The vast amount of resources mobilised to address COVID-19 was made possible because most people and politicians agreed with the science that this particular pathogen needed to be addressed. Science has been making the same pleas for action for maternal, newborn and child health, malaria, HIV and AIDS, antibiotic resistance and a host of other threats. However these have tended not to be prioritised, largely because the health impact of these conditions have tended to disproportionately affect marginalised and underserved populations. It is time we address this by redoubling efforts to ensure health for all by extending UHC.

The vast amount of resources mobilised to address COVID-19 was made possible because most people and politicians agreed with the science that this particular pathogen needed to be addressed.

UHC aims to ensure “all people have access to needed health services (including prevention, promotion, treatment, rehabilitation and palliation) of sufficient quality to be effective while also ensuring that the use of these services does not expose the user to financial hardship.” Leaders across the world committed to achieving UHC by 2030 as part of the Sustainable Development Goals (SDGs). On current trends at most 63% of the global population will be covered by 2030 according to the WHO. Countries across sub-saharan Africa are projected to lag furthest behind, most will struggle to achieve 50% coverage by 2030.

 

On 10 October 2019, world leaders reaffirmed their commitment to UHC, shortly afterwards the first cases of COVID-19 started to emerge. COVID-19 has brought into sharp relief the interconnected relationship between people’s health and therefore the need to protect everyone in order to protect each one of us. The notion that other people’s health is their business has, for the moment at least, been dispelled. When it comes to infectious diseases, we are all in it together and we all have a role to play.

 

There is a danger that this salutary lesson gets forgotten now that we have discovered a vaccine for COVID-19, and that this latest pandemic is considered another specific disease needing a specific response, rather than a broader health challenge. It would be easy for politicians and the public to think that now we have a vaccine, we can return to a business as usual approach and hunker down in our national and disease or health specific silos. This would be a mistake.

 

Now more than ever we need to build on what we have learnt from the COVID pandemic – the health of others matters to us all – be they other people, groups or nations. We need to ensure UHC as much to secure the health of our own communities as that of others. The best way to achieve this is to leverage the potential offered by digital technology to accelerate primary healthcare coverage for all.
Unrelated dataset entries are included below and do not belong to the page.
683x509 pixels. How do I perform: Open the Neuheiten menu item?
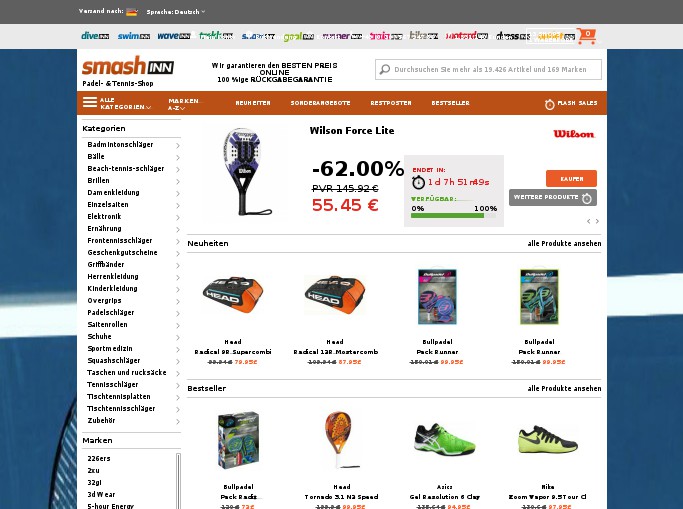tap(253, 103)
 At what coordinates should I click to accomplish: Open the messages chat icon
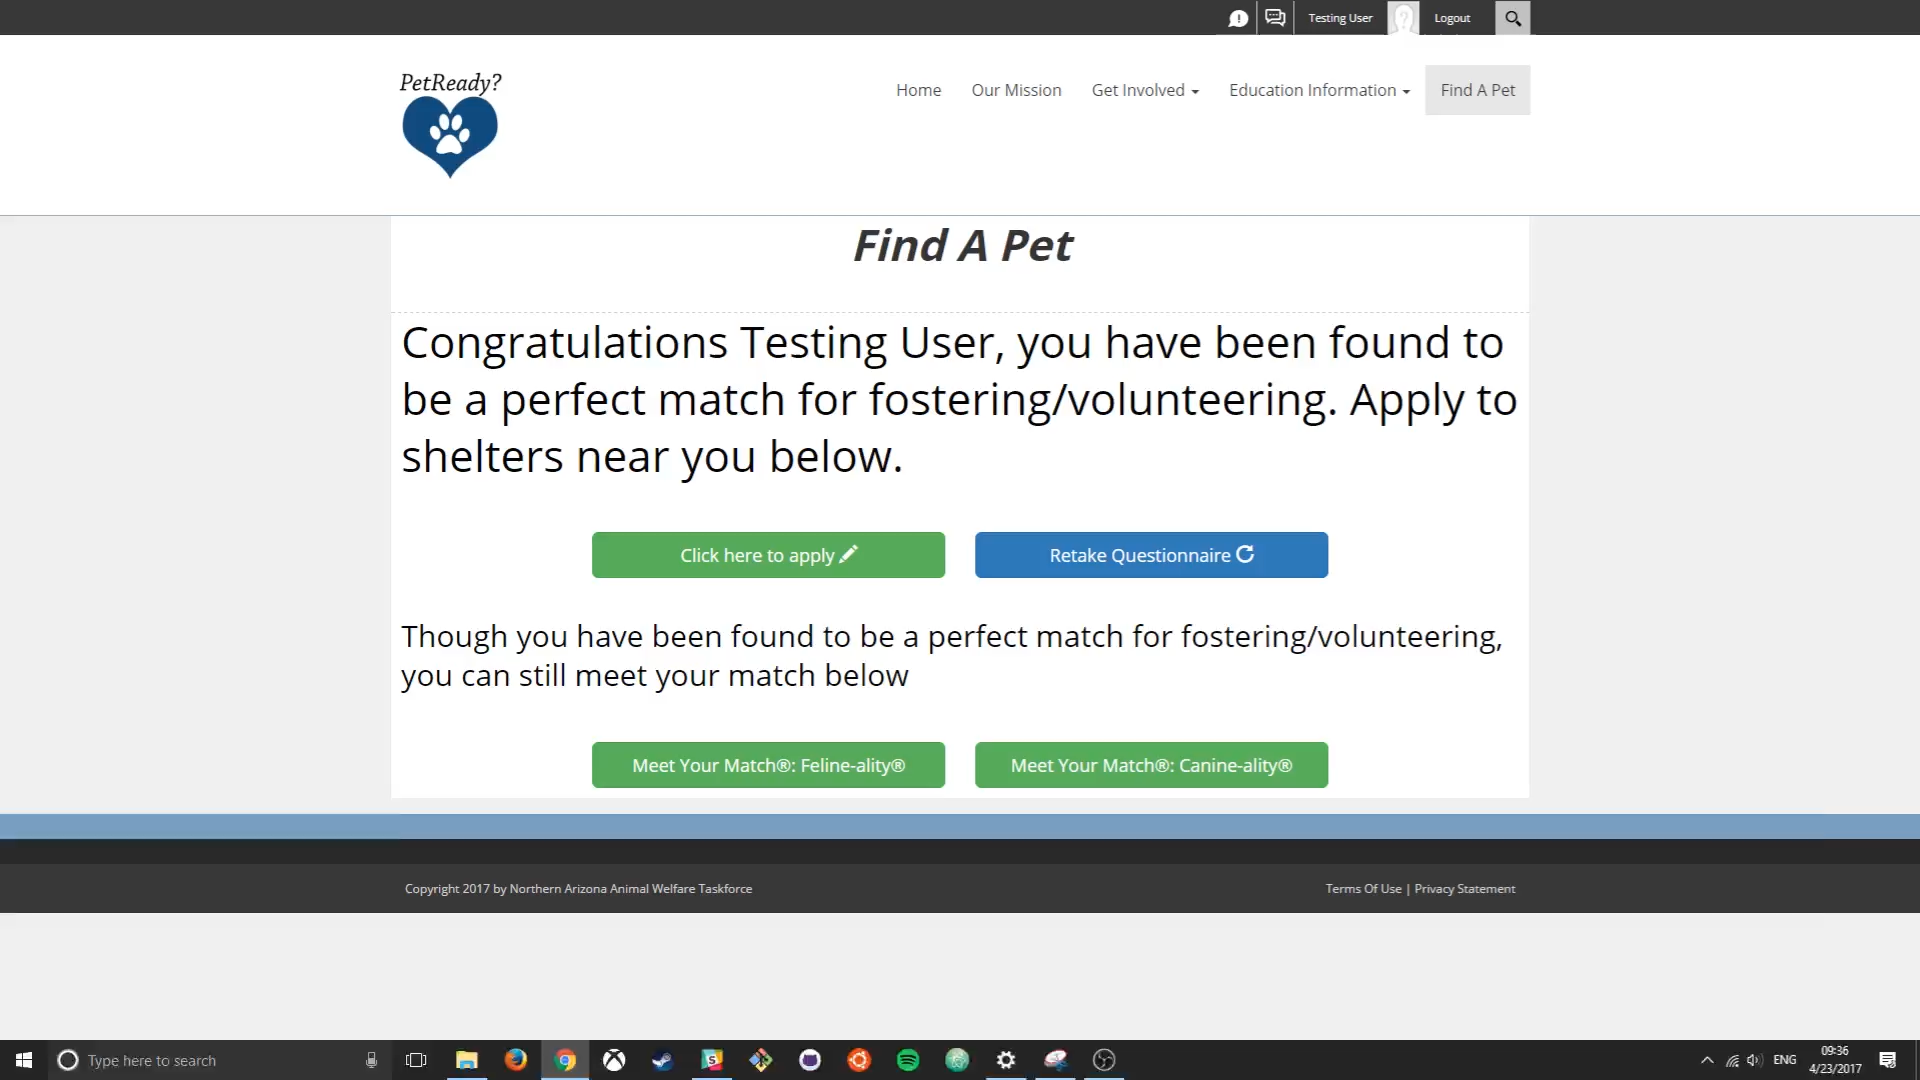point(1275,18)
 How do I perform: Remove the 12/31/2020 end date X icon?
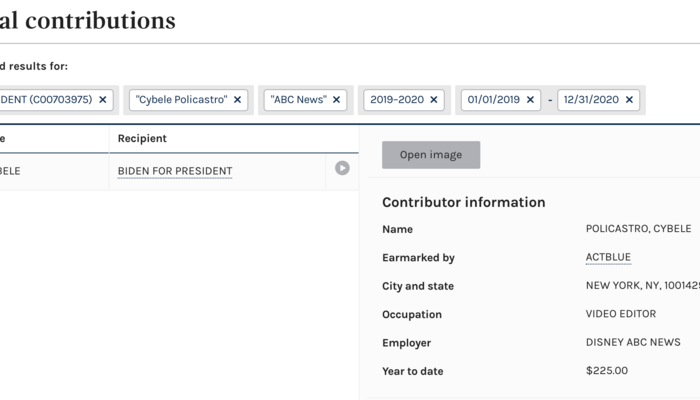630,100
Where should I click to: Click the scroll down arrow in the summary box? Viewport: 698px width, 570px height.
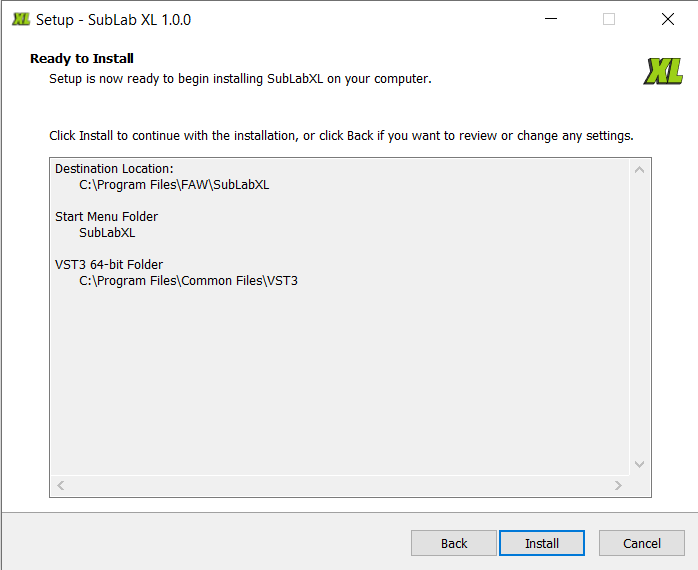pyautogui.click(x=640, y=464)
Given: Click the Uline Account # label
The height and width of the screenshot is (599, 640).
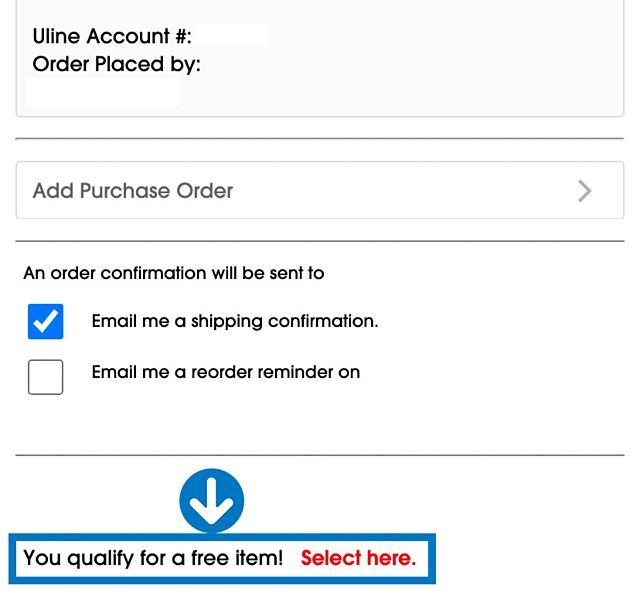Looking at the screenshot, I should (112, 37).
It would be easy for politicians and the public to think that now we have a vaccine, we can return to a business as usual approach and hunker down in our national and disease or health specific silos.

We also need to rebuild the trust between politicians, technical experts and the general public. One way of achieving this would be through the development of a global framework that governs the use of health data for public good. This would provide clarity on the use of data and ensure digital technology is able to leverage the vast amounts of data in an equitable, transparent and non-discriminatory manner to serve public health interests. This requires a new social contract between politicians, technical health experts and the public. This can only be done if all sectors are at the table – youth, women and representatives of marginal communities in particular, many of whom have been excluded from decision making on health issues that impact on their lives.

 

As we look back over the last year, 2020 will strike many as an annus horribilis; however this year will also be remembered for the accelerated adoption of digital technology in health. World leaders now need to seize the initiative and work together to digitally transform the health sector to ensure it is maximising the full potential of health for all in the digital age.